La crise sanitaire a permis d’accélérer la transformation numérique mais a surtout été l’occasion de repenser l’essentiel : faire preuve d’empathie et placer l’humain au cœur de la relation client pour créer de l’émotion sur les canaux virtuels.
Les chiffres cités viennent de l’étude Infobip via l’institut Censuswide menée sur les marchés français, britannique et espagnol entre le 24 et 29 juillet 2020 auprès de 6 048 consommateurs dont 2 024 Français. Ci-dessous un point de vue d’Hugues Trogan, Directeur France et Belgique d’Infobip.
Apprécier les individualités
Chacun est unique. C’est évident mais beaucoup d’entreprises bloquent toujours en proposant les mêmes contenus génériques pour tous types d’audiences. À ce titre, une étude récente montre que 74 % des consommateurs sont d’avis que les messages des marques ne sont pas assez personnalisés ou humanisés. 47 % des consommateurs indiquent d’ailleurs qu’ils ignorent complètement les messages non personnalisés qu’ils reçoivent. À l’ère de l’hyperconnexion, la personnalisation est donc un critère essentiel pour pouvoir être lu avant toute chose.
Reconsidérer les canaux
Transparence et omnicanalité sont de mise. Les clients se soucient peu du canal de communication, du moment qu’ils bénéficient d’informations pertinentes, au bon format, au bon moment. Effectivement, 52 % des personnes restent indécises quant à leur canal favori. Dès lors, les marques n’investissant que sur un seul canal auront du mal à se connecter avec leurs publics cibles, à suivre l’évolution de leurs préférences et in fine à générer du revenu et de la valeur.
Prendre en compte les comportements des consommateurs
S’il est habituel d’utiliser une segmentation basée sur l’analyse des données démographiques avec l’âge et le lieu de vie, la question de cette pratique se pose tout de même. En effet, quel que soit l’âge, 21 % des consommateurs se sont tournés vers de nouvelles marques pendant le premier confinement lorsqu’ils estimaient que la qualité des communications de leurs marques habituelles n’était pas au rendez-vous. Que signifie une meilleure qualité des communications dans ce contexte ? Il s’agit de personnaliser les messages et les élaborer en fonction du comportement des clients. Ce n’est pas une tâche aisée, mais il faut redoubler d’efforts en termes d’écoute et d’attention, comprendre véritablement les clients, les traiter comme des êtres humains et faire un usage intelligent des données à disposition. Les marques qui se prêtent au jeu en constatent les bénéfices immédiatement car le taux de fidélisation client augmente de 30 %.

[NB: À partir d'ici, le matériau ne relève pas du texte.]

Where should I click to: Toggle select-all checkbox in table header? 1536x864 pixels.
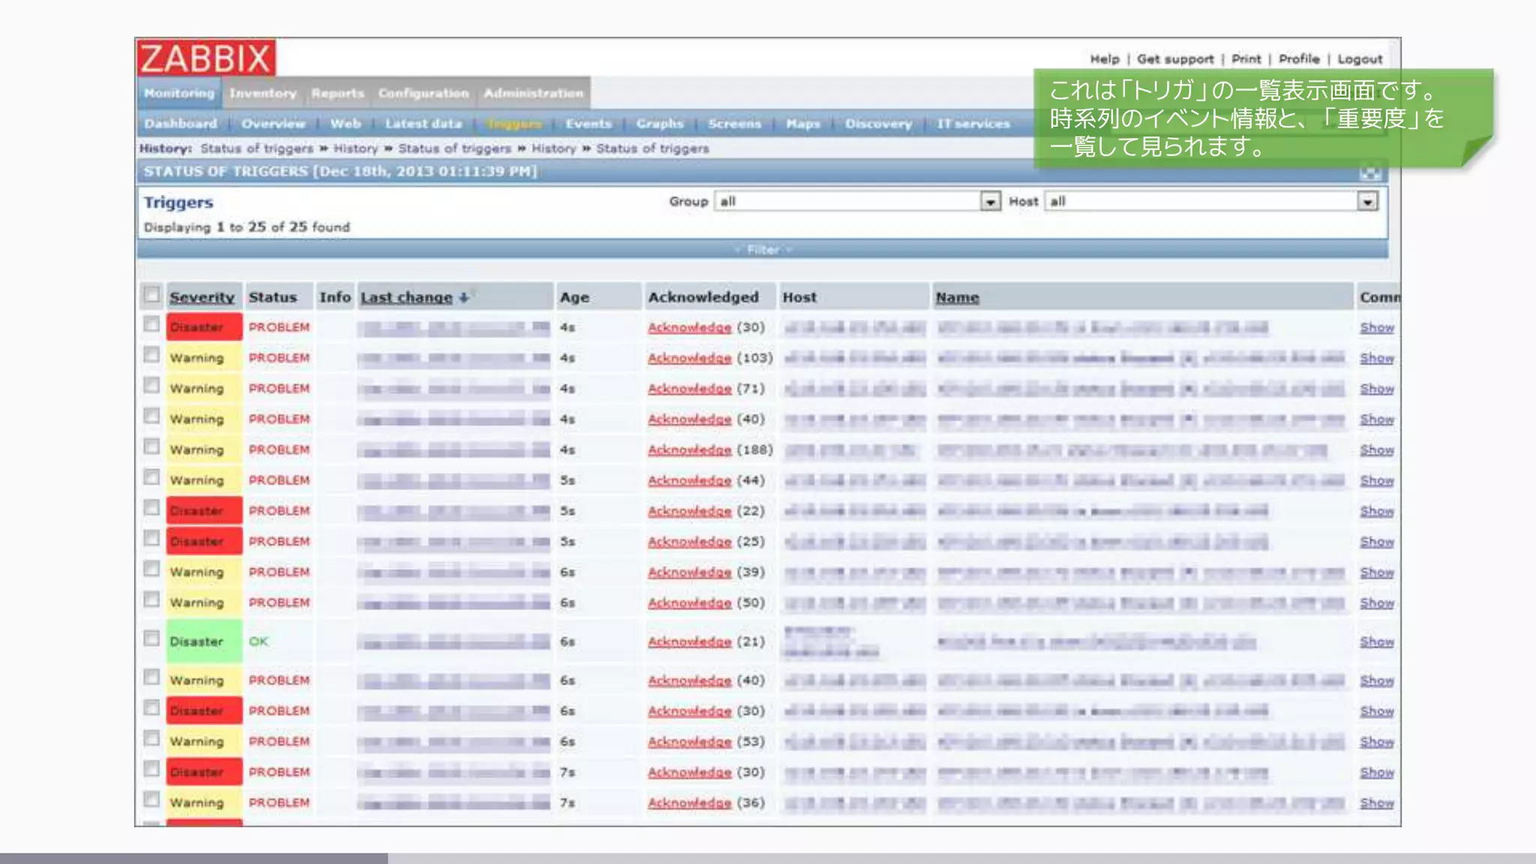[152, 295]
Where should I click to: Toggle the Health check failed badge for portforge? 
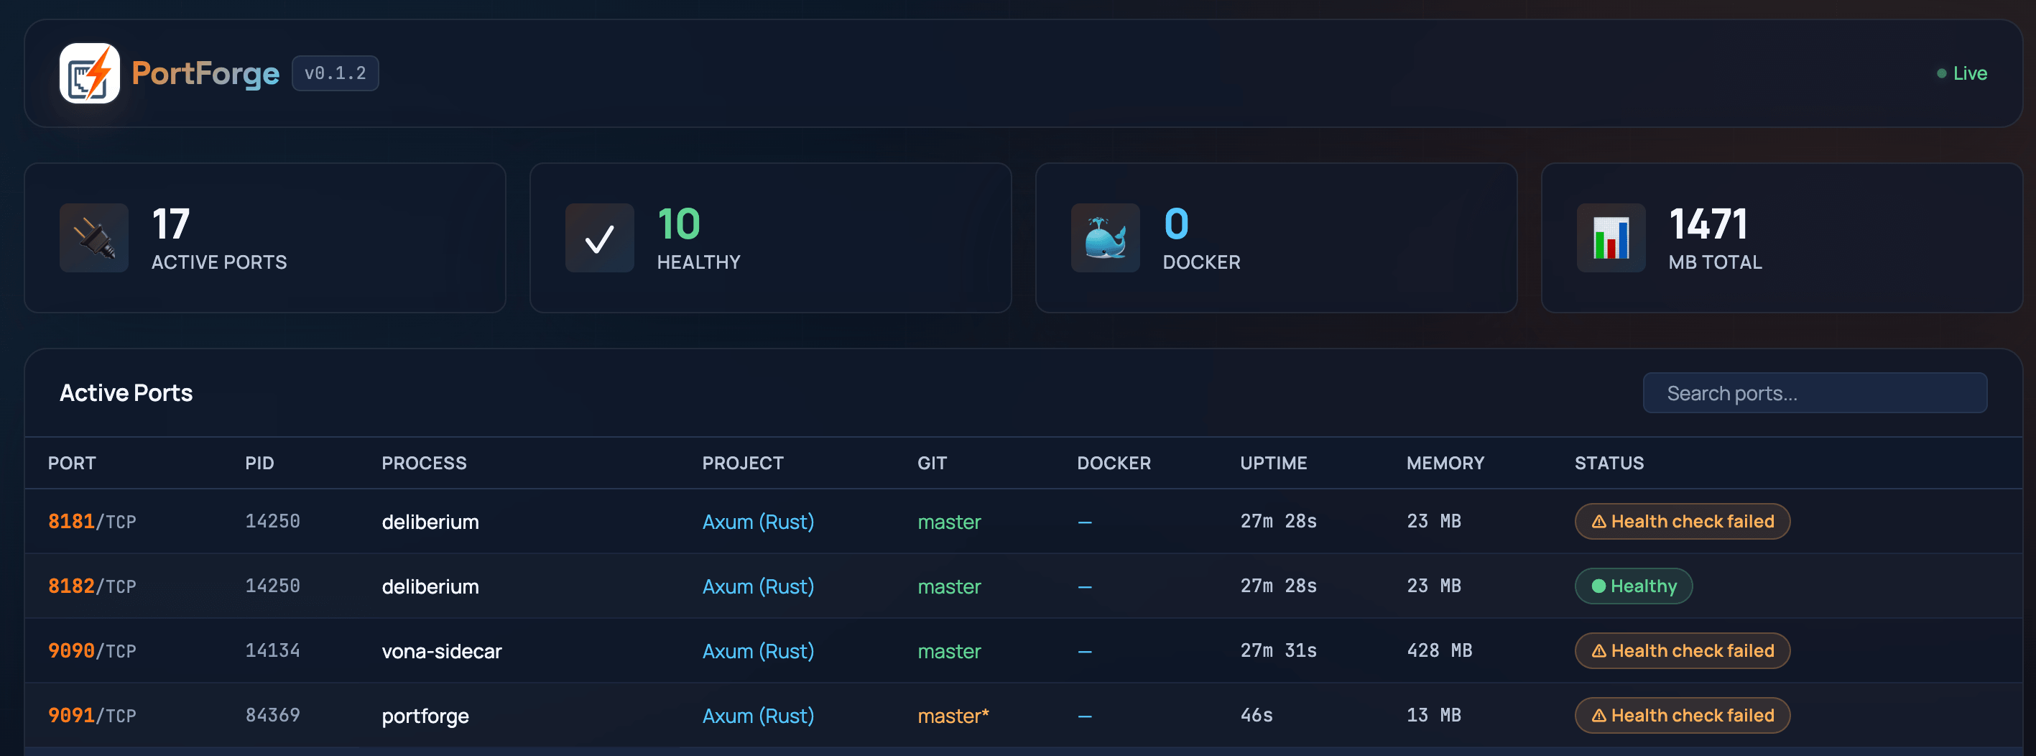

Les tranches d’âge au sein desquelles les consommateurs sont généralement regroupés sont bien connues : les Millenials, la génération X, la génération Z, les baby-boomers, etc. Ces catégories sont certes utiles, mais des variations existent non seulement entre chaque tranche d’âge, mais aussi à l’intérieur de chacune. Même s’ils appartiennent à la même cohorte, un jeune de 25 ans n’aura pas les mêmes préférences qu’un autre de 34 ans.
Une tendance fait consensus en revanche : la volonté d’aller vers le digital. Presque la moitié des consommateurs est d’avis que la technologie joue un rôle plus important dans les interactions avec une marque depuis la pandémie.
Revoir les communications à l’instar de ce que font les consommateurs
Les populations du monde entier sont en quête d’interactions humaines sans contact rapproché. Elles souhaitent se sentir comprises, que leurs aspirations soient prises en compte. La clé est de revoir la communication en ligne, évaluer ce qui est susceptible de fonctionner. En effet, les canaux digitaux donnent un visage, ou du moins font figure de vitrine de l’entreprise. Il faut les considérer comme des opportunités de jouer la carte émotionnelle, trouver le bon ton pour générer des moments porteurs de sens. Avant la pandémie, la transformation numérique était essentiellement destinée aux clients férus de numérique, mais aujourd’hui, elle l’est aussi pour les personnes qui s’y sont converties dans l’urgence. Toutes les solutions doivent donc être adéquates pour les deux profils en s’assurant de l’adhésion des parties prenantes.
La situation actuelle a en effet permis d’accélérer la transformation numérique mais elle est surtout une occasion de repenser les choses pour aller vers plus d’empathie et remettre l’humain au cœur de l’entreprise.